■ Action item: Each entry that follows must be output without any deviation.

*** Opening of Exercise materials ***

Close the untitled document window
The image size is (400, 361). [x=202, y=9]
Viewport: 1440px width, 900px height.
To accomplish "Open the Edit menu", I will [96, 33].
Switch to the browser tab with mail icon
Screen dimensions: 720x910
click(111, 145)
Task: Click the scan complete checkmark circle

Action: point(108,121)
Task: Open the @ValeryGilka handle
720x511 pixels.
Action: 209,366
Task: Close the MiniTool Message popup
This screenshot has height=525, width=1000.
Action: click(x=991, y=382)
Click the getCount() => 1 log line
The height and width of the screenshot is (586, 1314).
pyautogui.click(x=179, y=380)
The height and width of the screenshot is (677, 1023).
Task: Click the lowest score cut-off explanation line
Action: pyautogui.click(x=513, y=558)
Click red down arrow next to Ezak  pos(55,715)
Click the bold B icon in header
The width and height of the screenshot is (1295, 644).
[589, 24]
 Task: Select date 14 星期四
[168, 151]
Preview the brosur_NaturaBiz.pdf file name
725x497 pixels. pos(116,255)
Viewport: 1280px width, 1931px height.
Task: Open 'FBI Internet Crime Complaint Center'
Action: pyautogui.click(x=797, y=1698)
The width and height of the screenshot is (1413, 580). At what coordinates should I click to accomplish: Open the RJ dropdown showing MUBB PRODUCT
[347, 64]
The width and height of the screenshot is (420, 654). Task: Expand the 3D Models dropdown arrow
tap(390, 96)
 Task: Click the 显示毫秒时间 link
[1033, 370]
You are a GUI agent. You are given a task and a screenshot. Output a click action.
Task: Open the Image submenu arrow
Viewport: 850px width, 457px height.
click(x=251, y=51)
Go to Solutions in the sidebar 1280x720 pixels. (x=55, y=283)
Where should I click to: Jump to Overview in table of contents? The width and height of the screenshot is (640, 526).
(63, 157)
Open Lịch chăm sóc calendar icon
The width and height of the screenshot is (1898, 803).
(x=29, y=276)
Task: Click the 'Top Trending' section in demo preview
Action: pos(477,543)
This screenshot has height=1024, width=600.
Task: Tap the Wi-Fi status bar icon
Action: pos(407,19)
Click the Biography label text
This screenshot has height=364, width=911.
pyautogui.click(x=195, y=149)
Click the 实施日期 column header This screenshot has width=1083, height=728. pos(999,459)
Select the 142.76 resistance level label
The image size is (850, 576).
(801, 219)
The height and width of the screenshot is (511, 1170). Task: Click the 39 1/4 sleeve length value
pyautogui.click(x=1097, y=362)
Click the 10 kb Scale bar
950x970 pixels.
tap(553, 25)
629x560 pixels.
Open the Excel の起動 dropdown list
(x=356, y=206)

*** Close of Exercise materials ***

■ Solution to this exercise:
Close the untitled document window
The image size is (400, 361). [x=202, y=9]
Viewport: 1440px width, 900px height.
To accomplish "Open the Edit menu", I will [96, 33].
Switch to the browser tab with mail icon
Screen dimensions: 720x910
click(111, 145)
Task: Click the scan complete checkmark circle

Action: point(108,121)
Task: Open the @ValeryGilka handle
720x511 pixels.
Action: 209,366
Task: Close the MiniTool Message popup
This screenshot has height=525, width=1000.
Action: click(x=991, y=382)
Click the getCount() => 1 log line
The height and width of the screenshot is (586, 1314).
pyautogui.click(x=179, y=380)
The height and width of the screenshot is (677, 1023).
Task: Click the lowest score cut-off explanation line
Action: pyautogui.click(x=513, y=558)
Click red down arrow next to Ezak  pos(55,715)
Click the bold B icon in header
The width and height of the screenshot is (1295, 644).
[589, 24]
 Task: Select date 14 星期四
[168, 151]
Preview the brosur_NaturaBiz.pdf file name
725x497 pixels. pos(116,255)
Viewport: 1280px width, 1931px height.
Task: Open 'FBI Internet Crime Complaint Center'
Action: pyautogui.click(x=797, y=1698)
The width and height of the screenshot is (1413, 580). At what coordinates should I click to accomplish: Open the RJ dropdown showing MUBB PRODUCT
[347, 64]
The width and height of the screenshot is (420, 654). Task: Expand the 3D Models dropdown arrow
tap(390, 96)
 Task: Click the 显示毫秒时间 link
[1033, 370]
You are a GUI agent. You are given a task and a screenshot. Output a click action.
Task: Open the Image submenu arrow
Viewport: 850px width, 457px height.
click(x=251, y=51)
Go to Solutions in the sidebar 1280x720 pixels. (x=55, y=283)
Where should I click to: Jump to Overview in table of contents? The width and height of the screenshot is (640, 526).
(63, 157)
Open Lịch chăm sóc calendar icon
The width and height of the screenshot is (1898, 803).
(x=29, y=276)
Task: Click the 'Top Trending' section in demo preview
Action: pos(477,543)
This screenshot has height=1024, width=600.
Task: Tap the Wi-Fi status bar icon
Action: pos(407,19)
Click the Biography label text
This screenshot has height=364, width=911.
pyautogui.click(x=195, y=149)
Click the 实施日期 column header This screenshot has width=1083, height=728. pos(999,459)
Select the 142.76 resistance level label
The image size is (850, 576).
(801, 219)
The height and width of the screenshot is (511, 1170). Task: Click the 39 1/4 sleeve length value
pyautogui.click(x=1097, y=362)
Click the 10 kb Scale bar
950x970 pixels.
tap(553, 25)
629x560 pixels.
Open the Excel の起動 dropdown list
(x=356, y=206)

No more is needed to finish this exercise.